#### WORK REQUIRED
Leaving out the images, repeat all the lines below exactly.

#### RECORDS PROVIDED

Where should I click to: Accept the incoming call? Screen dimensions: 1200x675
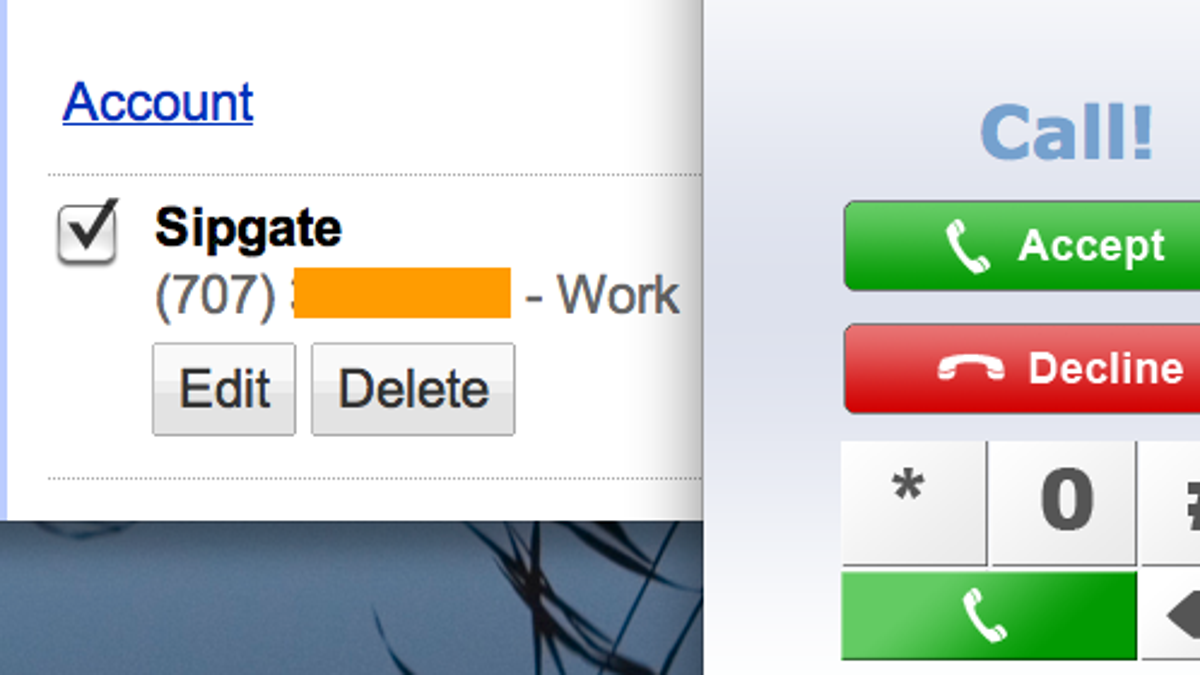[x=1022, y=246]
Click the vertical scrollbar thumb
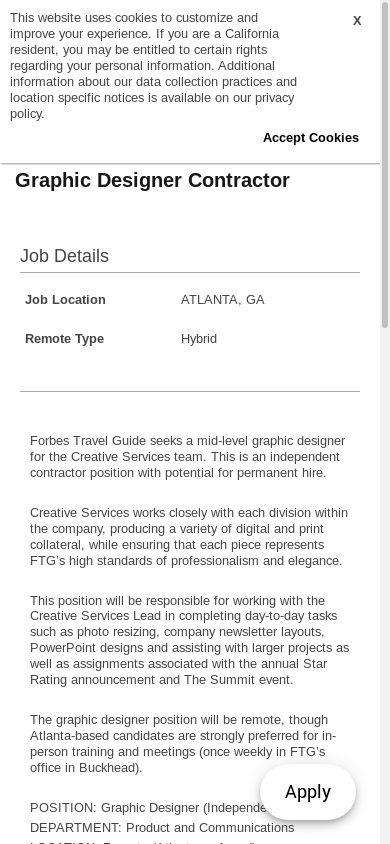 click(385, 164)
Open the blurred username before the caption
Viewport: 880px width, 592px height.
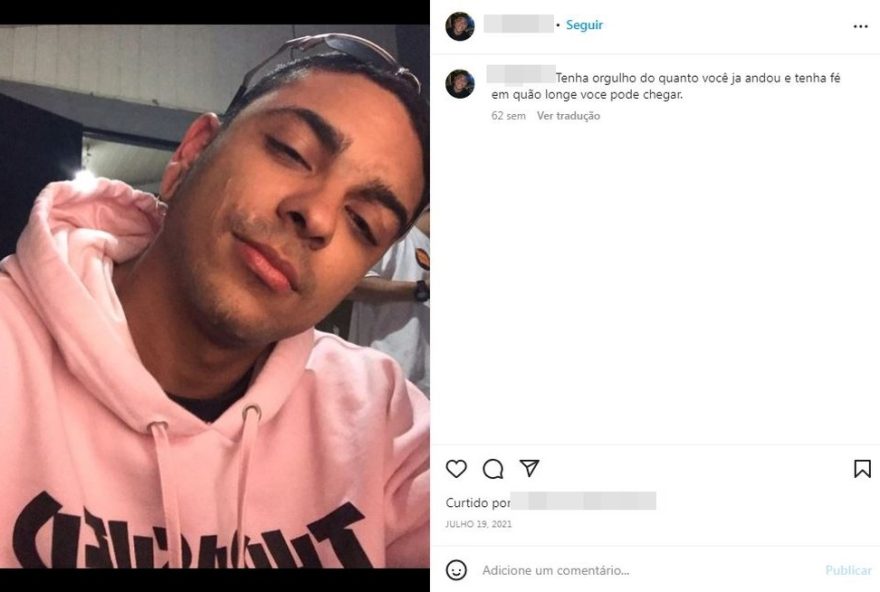[x=521, y=74]
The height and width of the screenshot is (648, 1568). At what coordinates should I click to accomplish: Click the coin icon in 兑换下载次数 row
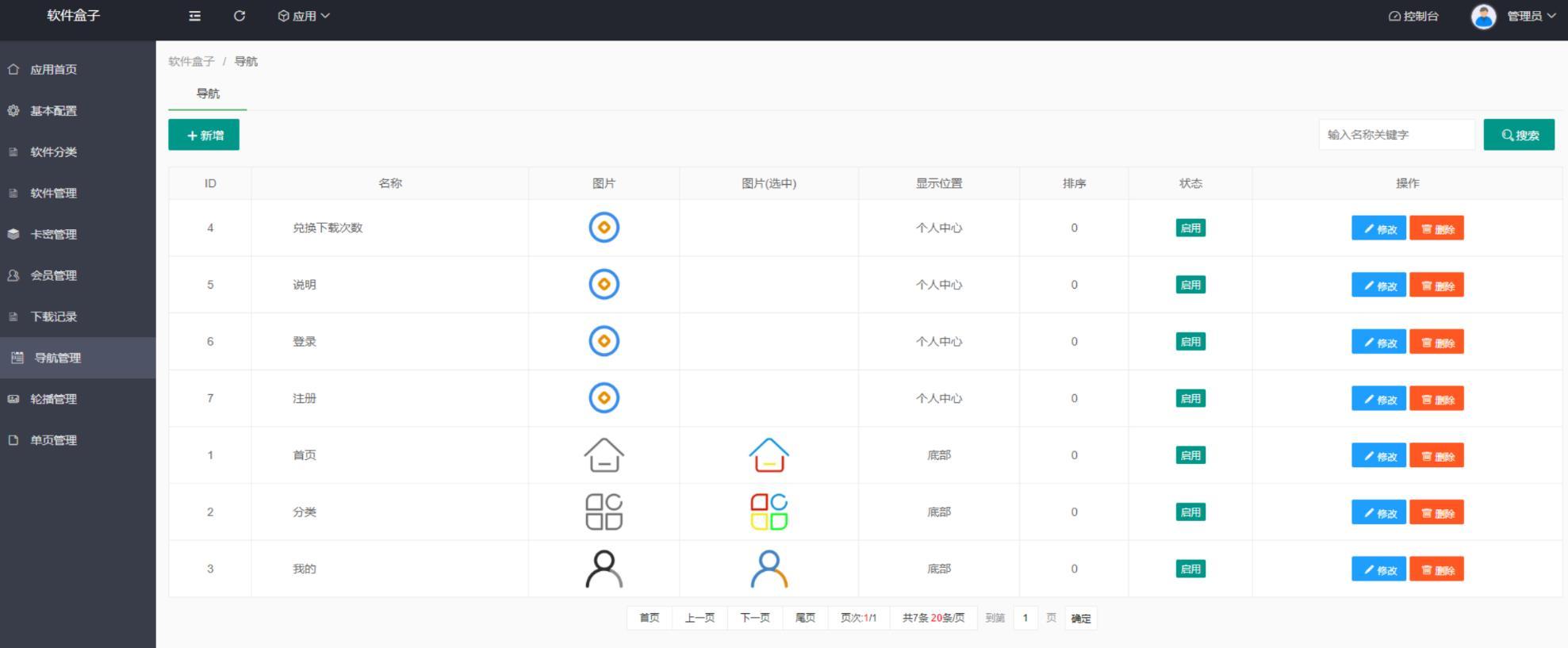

#### ANSWER BELOW
Where should I click to: Accept the incoming call? Screen dimensions: 1200x675
[x=1022, y=246]
Click the vertical scrollbar thumb
 click(385, 164)
Open the blurred username before the caption
Viewport: 880px width, 592px height.
[x=521, y=74]
The height and width of the screenshot is (648, 1568). At what coordinates should I click to accomplish: Click the coin icon in 兑换下载次数 row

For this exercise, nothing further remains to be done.